◆ **WORK ORDER**
Your task is to transcribe the data in full.

◆ **INPUT MATERIAL**
________________________________________

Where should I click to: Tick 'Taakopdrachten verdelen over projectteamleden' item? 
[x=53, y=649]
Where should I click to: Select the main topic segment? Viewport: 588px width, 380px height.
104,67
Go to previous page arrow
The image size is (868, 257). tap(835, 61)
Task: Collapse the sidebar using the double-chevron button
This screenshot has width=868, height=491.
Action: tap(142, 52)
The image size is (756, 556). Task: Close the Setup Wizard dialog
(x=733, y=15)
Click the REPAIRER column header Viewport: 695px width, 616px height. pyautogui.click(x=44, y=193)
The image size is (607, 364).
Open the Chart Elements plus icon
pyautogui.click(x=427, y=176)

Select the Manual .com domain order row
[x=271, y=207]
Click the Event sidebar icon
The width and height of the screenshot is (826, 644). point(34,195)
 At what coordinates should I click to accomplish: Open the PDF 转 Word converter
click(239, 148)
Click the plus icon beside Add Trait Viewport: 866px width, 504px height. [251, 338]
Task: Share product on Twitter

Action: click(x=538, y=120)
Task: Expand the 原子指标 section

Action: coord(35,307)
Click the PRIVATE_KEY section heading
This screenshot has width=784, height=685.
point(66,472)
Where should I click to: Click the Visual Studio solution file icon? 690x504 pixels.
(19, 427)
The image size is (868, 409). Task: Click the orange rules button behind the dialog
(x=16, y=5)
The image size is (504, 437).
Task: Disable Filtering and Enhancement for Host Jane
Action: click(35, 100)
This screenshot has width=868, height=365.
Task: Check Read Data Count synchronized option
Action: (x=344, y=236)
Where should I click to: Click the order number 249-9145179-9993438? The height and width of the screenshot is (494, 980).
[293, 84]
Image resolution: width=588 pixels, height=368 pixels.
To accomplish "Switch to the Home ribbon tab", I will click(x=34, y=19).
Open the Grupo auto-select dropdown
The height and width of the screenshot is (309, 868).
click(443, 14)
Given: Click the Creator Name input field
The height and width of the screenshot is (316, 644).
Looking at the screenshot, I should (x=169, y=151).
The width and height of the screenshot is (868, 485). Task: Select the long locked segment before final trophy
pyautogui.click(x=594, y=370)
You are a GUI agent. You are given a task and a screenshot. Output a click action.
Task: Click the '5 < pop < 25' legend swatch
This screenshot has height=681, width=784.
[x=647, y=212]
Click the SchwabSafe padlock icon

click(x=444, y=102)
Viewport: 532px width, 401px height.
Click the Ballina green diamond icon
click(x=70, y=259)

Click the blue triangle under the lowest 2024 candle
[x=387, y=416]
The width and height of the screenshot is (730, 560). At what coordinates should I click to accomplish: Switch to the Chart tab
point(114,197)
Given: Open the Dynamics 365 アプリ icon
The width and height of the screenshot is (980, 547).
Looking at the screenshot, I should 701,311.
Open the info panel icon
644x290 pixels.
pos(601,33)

________________________________________

◆ **WRITTEN REPLY**
Where should I click to: Tick 'Taakopdrachten verdelen over projectteamleden' item? 
[x=53, y=649]
Where should I click to: Select the main topic segment? Viewport: 588px width, 380px height.
104,67
Go to previous page arrow
The image size is (868, 257). tap(835, 61)
Task: Collapse the sidebar using the double-chevron button
This screenshot has width=868, height=491.
Action: tap(142, 52)
The image size is (756, 556). Task: Close the Setup Wizard dialog
(x=733, y=15)
Click the REPAIRER column header Viewport: 695px width, 616px height. pyautogui.click(x=44, y=193)
The image size is (607, 364).
Open the Chart Elements plus icon
pyautogui.click(x=427, y=176)

Select the Manual .com domain order row
[x=271, y=207]
Click the Event sidebar icon
The width and height of the screenshot is (826, 644). point(34,195)
 At what coordinates should I click to accomplish: Open the PDF 转 Word converter
click(239, 148)
Click the plus icon beside Add Trait Viewport: 866px width, 504px height. [251, 338]
Task: Share product on Twitter

Action: click(x=538, y=120)
Task: Expand the 原子指标 section

Action: coord(35,307)
Click the PRIVATE_KEY section heading
This screenshot has width=784, height=685.
point(66,472)
Where should I click to: Click the Visual Studio solution file icon? 690x504 pixels.
(19, 427)
The image size is (868, 409). Task: Click the orange rules button behind the dialog
(x=16, y=5)
The image size is (504, 437).
Task: Disable Filtering and Enhancement for Host Jane
Action: click(35, 100)
This screenshot has width=868, height=365.
Task: Check Read Data Count synchronized option
Action: (x=344, y=236)
Where should I click to: Click the order number 249-9145179-9993438? The height and width of the screenshot is (494, 980).
[293, 84]
Image resolution: width=588 pixels, height=368 pixels.
To accomplish "Switch to the Home ribbon tab", I will click(x=34, y=19).
Open the Grupo auto-select dropdown
The height and width of the screenshot is (309, 868).
click(443, 14)
Given: Click the Creator Name input field
The height and width of the screenshot is (316, 644).
Looking at the screenshot, I should (x=169, y=151).
The width and height of the screenshot is (868, 485). Task: Select the long locked segment before final trophy
pyautogui.click(x=594, y=370)
You are a GUI agent. You are given a task and a screenshot. Output a click action.
Task: Click the '5 < pop < 25' legend swatch
This screenshot has height=681, width=784.
[x=647, y=212]
Click the SchwabSafe padlock icon

click(x=444, y=102)
Viewport: 532px width, 401px height.
Click the Ballina green diamond icon
click(x=70, y=259)

Click the blue triangle under the lowest 2024 candle
[x=387, y=416]
The width and height of the screenshot is (730, 560). At what coordinates should I click to accomplish: Switch to the Chart tab
point(114,197)
Given: Open the Dynamics 365 アプリ icon
The width and height of the screenshot is (980, 547).
Looking at the screenshot, I should 701,311.
Open the info panel icon
644x290 pixels.
pos(601,33)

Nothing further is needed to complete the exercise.